There are various roadblocks in developing an exascale system. Power management, software programming, processing power, memory bandwidth and storage are just are a few of the challenges.
Power management is a central issue in supercomputing. For example, IBM’s Roadrunner supercomputer, the first supercomputer to break one petaflop in performance in 2008, runs at 7 megawatts. This is the equivalent energy to power 5,000 homes, Marinella said.
On the memory side, there is a crying need for a new technology in supercomputing. Social networking startup Facebook sees a similar need for its datacenters. DRAMs are cheap, but they are power-hungry devices that are becoming difficult to scale. “DRAM per flop is going down,” Marinella said during the presentation.

Hybrid Memory Cube (HMC). (Source: Micron Technology)
For its exascale project, Sandia is initially looking to use Micron’s HMC, he said. Rolled out last year, HMC is a 3D device that will incorporate DRAM arrays stacked on a logic chip. The device is connected with 2,000 to 3,000 through-silicon vias (TSVs).
To speed up the HMC, Sandia is looking to use optical interconnects. By 2020, Sandia is also proposing the idea of developing what it calls a “Universal Memory Logic Cube.” Based on optical interconnects, ReRAM and possibility a system-on-a-chip, the stacked device is basically an “entire supercomputer on a chip,” Marinella said.

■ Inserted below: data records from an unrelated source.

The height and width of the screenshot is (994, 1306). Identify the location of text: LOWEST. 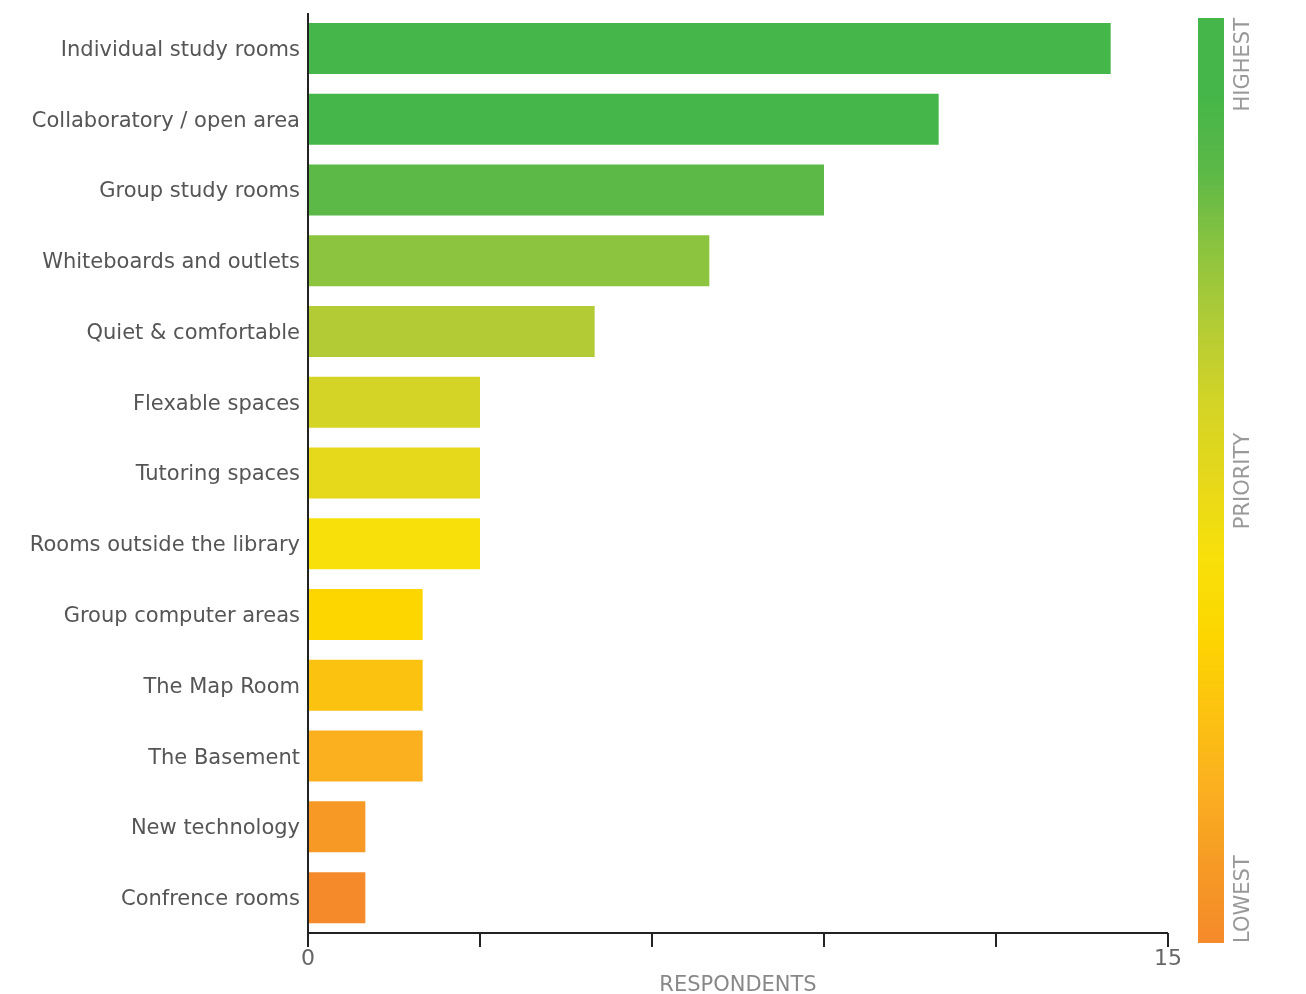
(1242, 899).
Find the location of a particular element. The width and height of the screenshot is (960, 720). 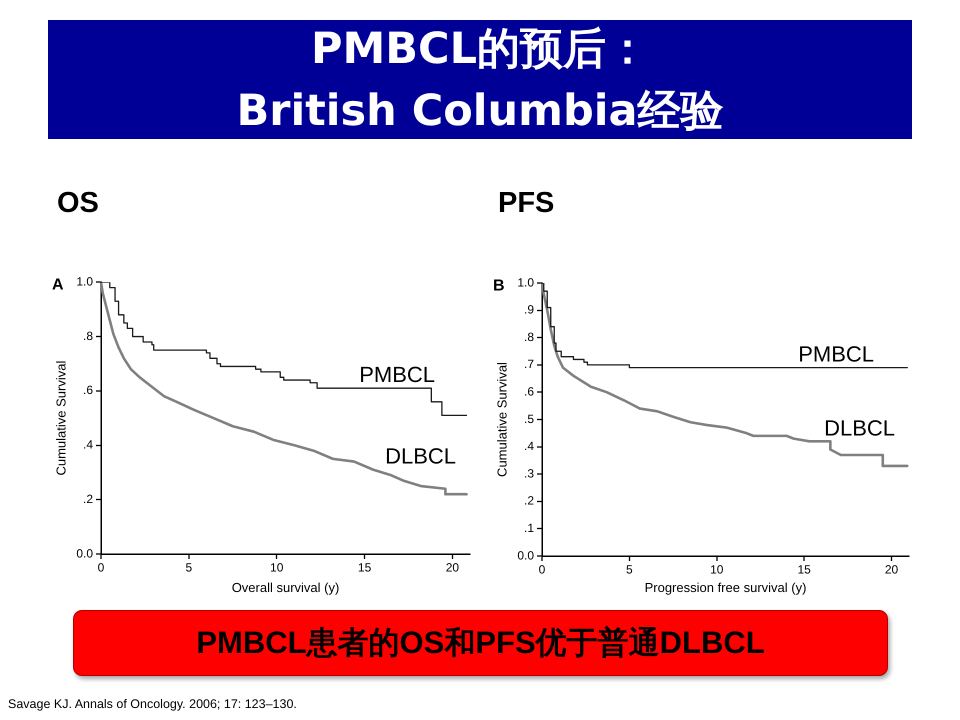

x-axis-title: Progression free survival (y) is located at coordinates (725, 588).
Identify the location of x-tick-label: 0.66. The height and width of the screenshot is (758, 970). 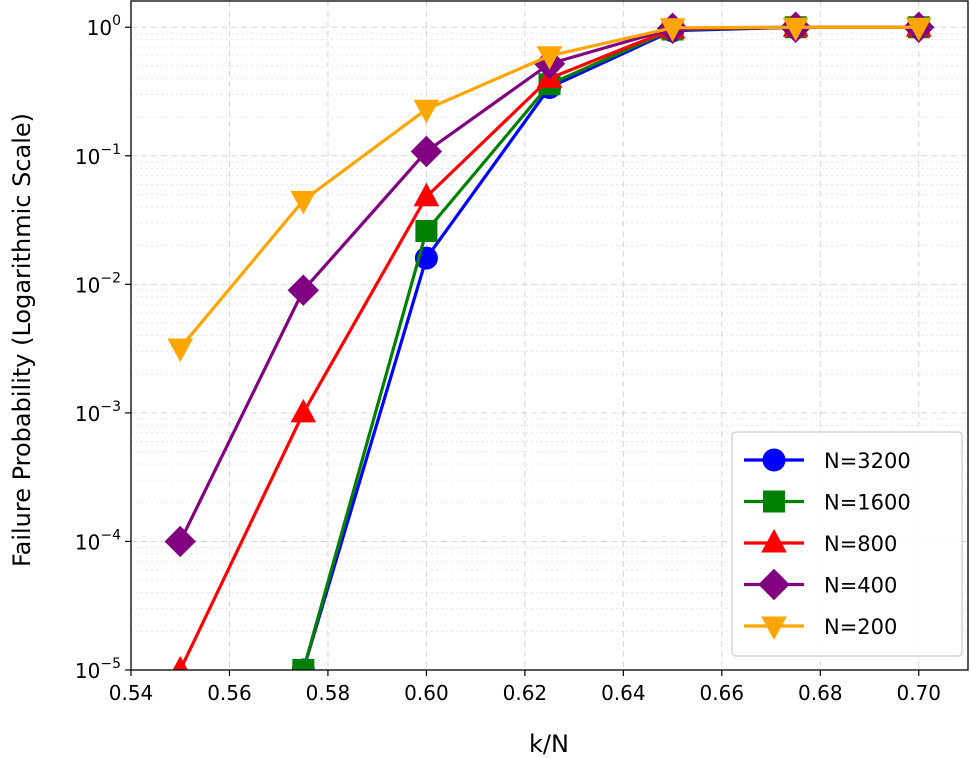
(722, 693).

One of the ReRAM candidates for this device is HP’s memristor. On a slide, both HP and Sandia showed a “4D address architecture” based on the memristor. The memristor, short for “memory resistor,” was postulated to be the fourth basic circuit element by Leon Chua of the University of California at Berkeley in 1971.
A memristor is a passive two-terminal electronic device. In memristance, if the flow of a charge is stopped by turning off the applied voltage, this component will “remember” the last resistance that it had, according to HP. HP hopes to commercialize the memristor in the form of a ReRAM. Besides supercomputing, HP and its co-development partner, South Korean memory maker SK Hynix, are looking at several current applications such as storage.

Source: HP
During an interview after his presentation at the IEEE event, Williams said the memristor-based ReRAM is making progress. “We are clearly on a path towards viability,” he said, without elaborating on the details of the proposed ReRAM or 4D architecture.
Like all presenters at the event, Williams said there is a need for a new memory type. DRAMs are running out of gas and floating-gate flash could hit the wall at 14nm.
The new memory types include ReRAMs, MRAMs, phase-change memories, among others. But the trouble is that the newfangled memory types are difficult to scale and make. And if or when these newfangled memories reach production, these devises may not create new markets, but rather they could cannibalize existing markets.
For this reason and others, vendors could potentially delay the introduction or slow the development of these new memory types. “The business issues are trumping the technical issues,” Williams said.
During a separate presentation, Yiming Huai, vice president of technology at Avalanche Technology Inc., said he believes the next-generation memory types will be required sooner than later. Current memory types like NAND suffer from endurance and reliability issues. “Existing memories face increasing challenges beyond 32nm,” he said.
He also disclosed more details about Avalanche’s technology, a spin-torque MRAM. Dubbed AvRAM, Avalanche’s technology is going after the embedded market. The startup has developed a 64-Mbit device based on 65nm technology.
In another presentation, IBM discussed its previously-announced Racetrack memory, which moves data by sliding magnetic bits back and forth along nanowire “racetracks.” Last year, IBM claimed to have measured the time and distance of domain wall acceleration and deceleration in response to electric current pulses. More recently, the company has demonstrated 256-cell, 8 x 32 nanowire device based on a 90nm process, said Stuart Parkin, an IBM fellow at IBM Research in Almaden, during the presentation.